▶ _PROVIDED RECORDS_:
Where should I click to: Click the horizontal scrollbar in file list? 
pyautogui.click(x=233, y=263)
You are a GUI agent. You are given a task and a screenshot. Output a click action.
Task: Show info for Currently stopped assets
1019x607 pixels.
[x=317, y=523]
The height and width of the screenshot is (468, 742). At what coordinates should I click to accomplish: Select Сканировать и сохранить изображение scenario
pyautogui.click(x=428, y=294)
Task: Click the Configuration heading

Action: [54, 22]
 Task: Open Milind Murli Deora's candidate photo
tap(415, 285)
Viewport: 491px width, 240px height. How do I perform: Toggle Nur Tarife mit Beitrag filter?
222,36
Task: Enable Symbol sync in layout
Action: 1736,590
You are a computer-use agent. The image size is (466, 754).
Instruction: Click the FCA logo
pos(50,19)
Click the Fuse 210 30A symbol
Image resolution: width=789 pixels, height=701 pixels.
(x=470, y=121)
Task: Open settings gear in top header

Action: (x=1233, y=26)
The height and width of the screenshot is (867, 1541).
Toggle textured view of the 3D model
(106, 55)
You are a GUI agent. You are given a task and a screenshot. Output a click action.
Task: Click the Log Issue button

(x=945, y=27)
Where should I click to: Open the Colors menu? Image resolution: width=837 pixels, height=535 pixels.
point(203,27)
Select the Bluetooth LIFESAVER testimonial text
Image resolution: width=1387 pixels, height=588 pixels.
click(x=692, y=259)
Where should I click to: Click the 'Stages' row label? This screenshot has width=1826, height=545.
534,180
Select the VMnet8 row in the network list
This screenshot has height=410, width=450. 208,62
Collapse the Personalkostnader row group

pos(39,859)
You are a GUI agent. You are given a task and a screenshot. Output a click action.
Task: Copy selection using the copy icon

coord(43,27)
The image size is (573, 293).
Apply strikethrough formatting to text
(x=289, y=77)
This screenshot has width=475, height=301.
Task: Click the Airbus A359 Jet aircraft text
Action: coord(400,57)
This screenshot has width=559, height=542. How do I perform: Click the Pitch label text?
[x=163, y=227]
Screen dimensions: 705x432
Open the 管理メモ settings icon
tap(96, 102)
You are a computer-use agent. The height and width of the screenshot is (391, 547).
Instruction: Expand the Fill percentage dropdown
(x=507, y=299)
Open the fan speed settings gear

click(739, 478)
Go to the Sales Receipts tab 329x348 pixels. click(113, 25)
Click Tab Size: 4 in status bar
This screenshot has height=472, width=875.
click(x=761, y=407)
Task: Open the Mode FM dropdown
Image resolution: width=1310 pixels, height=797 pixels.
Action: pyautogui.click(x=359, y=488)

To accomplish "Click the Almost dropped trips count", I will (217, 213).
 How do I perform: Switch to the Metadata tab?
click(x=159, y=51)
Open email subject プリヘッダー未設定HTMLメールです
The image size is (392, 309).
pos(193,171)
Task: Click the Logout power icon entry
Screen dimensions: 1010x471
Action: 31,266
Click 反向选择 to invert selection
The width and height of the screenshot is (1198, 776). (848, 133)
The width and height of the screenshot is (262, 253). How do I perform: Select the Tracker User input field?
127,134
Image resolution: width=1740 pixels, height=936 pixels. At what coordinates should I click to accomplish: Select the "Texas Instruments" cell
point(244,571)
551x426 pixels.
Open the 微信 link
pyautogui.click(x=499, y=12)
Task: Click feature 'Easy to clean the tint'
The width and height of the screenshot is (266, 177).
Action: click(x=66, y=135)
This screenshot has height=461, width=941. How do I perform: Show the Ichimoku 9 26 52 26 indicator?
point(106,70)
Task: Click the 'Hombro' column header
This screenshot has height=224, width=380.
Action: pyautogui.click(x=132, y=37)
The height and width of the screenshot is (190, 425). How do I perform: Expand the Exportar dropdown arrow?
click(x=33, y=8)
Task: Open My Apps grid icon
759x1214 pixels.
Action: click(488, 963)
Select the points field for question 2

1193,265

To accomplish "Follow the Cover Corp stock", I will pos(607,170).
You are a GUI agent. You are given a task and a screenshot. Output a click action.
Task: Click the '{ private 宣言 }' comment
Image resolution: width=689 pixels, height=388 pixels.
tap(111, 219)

▶ _SHORT TASK_: Render every line of the material above as a numbered list, leaving out the blank lines.

▶ _SOLUTION BELOW_:
1. Where should I click to: Click the horizontal scrollbar in file list? 
2. pyautogui.click(x=233, y=263)
3. You are a GUI agent. You are given a task and a screenshot. Output a click action.
4. Task: Show info for Currently stopped assets
5. 1019x607 pixels.
6. [x=317, y=523]
7. The height and width of the screenshot is (468, 742). At what coordinates should I click to accomplish: Select Сканировать и сохранить изображение scenario
8. pyautogui.click(x=428, y=294)
9. Task: Click the Configuration heading
10. Action: [54, 22]
11.  Task: Open Milind Murli Deora's candidate photo
12. tap(415, 285)
13. Viewport: 491px width, 240px height. How do I perform: Toggle Nur Tarife mit Beitrag filter?
14. 222,36
15. Task: Enable Symbol sync in layout
16. Action: 1736,590
17. You are a computer-use agent. The image size is (466, 754).
18. Instruction: Click the FCA logo
19. pos(50,19)
20. Click the Fuse 210 30A symbol
21. Image resolution: width=789 pixels, height=701 pixels.
22. (x=470, y=121)
23. Task: Open settings gear in top header
24. Action: (x=1233, y=26)
25. The height and width of the screenshot is (867, 1541).
26. Toggle textured view of the 3D model
27. (106, 55)
28. You are a GUI agent. You are given a task and a screenshot. Output a click action.
29. Task: Click the Log Issue button
30. (x=945, y=27)
31. Where should I click to: Open the Colors menu? Image resolution: width=837 pixels, height=535 pixels.
32. point(203,27)
33. Select the Bluetooth LIFESAVER testimonial text
34. Image resolution: width=1387 pixels, height=588 pixels.
35. click(x=692, y=259)
36. Where should I click to: Click the 'Stages' row label? This screenshot has width=1826, height=545.
37. 534,180
38. Select the VMnet8 row in the network list
39. This screenshot has height=410, width=450. 208,62
40. Collapse the Personalkostnader row group
41. pos(39,859)
42. You are a GUI agent. You are given a task and a screenshot. Output a click action.
43. Task: Copy selection using the copy icon
44. coord(43,27)
45. The image size is (573, 293).
46. Apply strikethrough formatting to text
47. (x=289, y=77)
48. This screenshot has width=475, height=301.
49. Task: Click the Airbus A359 Jet aircraft text
50. Action: coord(400,57)
51. This screenshot has width=559, height=542. How do I perform: Click the Pitch label text?
52. [x=163, y=227]
53. Screen dimensions: 705x432
54. Open the 管理メモ settings icon
55. tap(96, 102)
56. You are a computer-use agent. The height and width of the screenshot is (391, 547).
57. Instruction: Expand the Fill percentage dropdown
58. (x=507, y=299)
59. Open the fan speed settings gear
60. click(739, 478)
61. Go to the Sales Receipts tab 329x348 pixels. click(113, 25)
62. Click Tab Size: 4 in status bar
63. This screenshot has height=472, width=875.
64. click(x=761, y=407)
65. Task: Open the Mode FM dropdown
66. Image resolution: width=1310 pixels, height=797 pixels.
67. Action: pyautogui.click(x=359, y=488)
68. To accomplish "Click the Almost dropped trips count", I will (217, 213).
69.  How do I perform: Switch to the Metadata tab?
70. click(x=159, y=51)
71. Open email subject プリヘッダー未設定HTMLメールです
72. The image size is (392, 309).
73. pos(193,171)
74. Task: Click the Logout power icon entry
75. Screen dimensions: 1010x471
76. Action: 31,266
77. Click 反向选择 to invert selection
78. The width and height of the screenshot is (1198, 776). (848, 133)
79. The width and height of the screenshot is (262, 253). How do I perform: Select the Tracker User input field?
80. 127,134
81. Image resolution: width=1740 pixels, height=936 pixels. At what coordinates should I click to accomplish: Select the "Texas Instruments" cell
82. point(244,571)
83. 551x426 pixels.
84. Open the 微信 link
85. pyautogui.click(x=499, y=12)
86. Task: Click feature 'Easy to clean the tint'
87. The width and height of the screenshot is (266, 177).
88. Action: click(x=66, y=135)
89. This screenshot has height=461, width=941. How do I perform: Show the Ichimoku 9 26 52 26 indicator?
90. point(106,70)
91. Task: Click the 'Hombro' column header
92. This screenshot has height=224, width=380.
93. Action: pyautogui.click(x=132, y=37)
94. The height and width of the screenshot is (190, 425). How do I perform: Expand the Exportar dropdown arrow?
95. click(x=33, y=8)
96. Task: Open My Apps grid icon
97. 759x1214 pixels.
98. Action: click(488, 963)
99. Select the points field for question 2
100. 1193,265
101. To accomplish "Follow the Cover Corp stock", I will pos(607,170).
102. You are a GUI agent. You are given a task and a screenshot. Output a click action.
103. Task: Click the '{ private 宣言 }' comment
104. Image resolution: width=689 pixels, height=388 pixels.
105. tap(111, 219)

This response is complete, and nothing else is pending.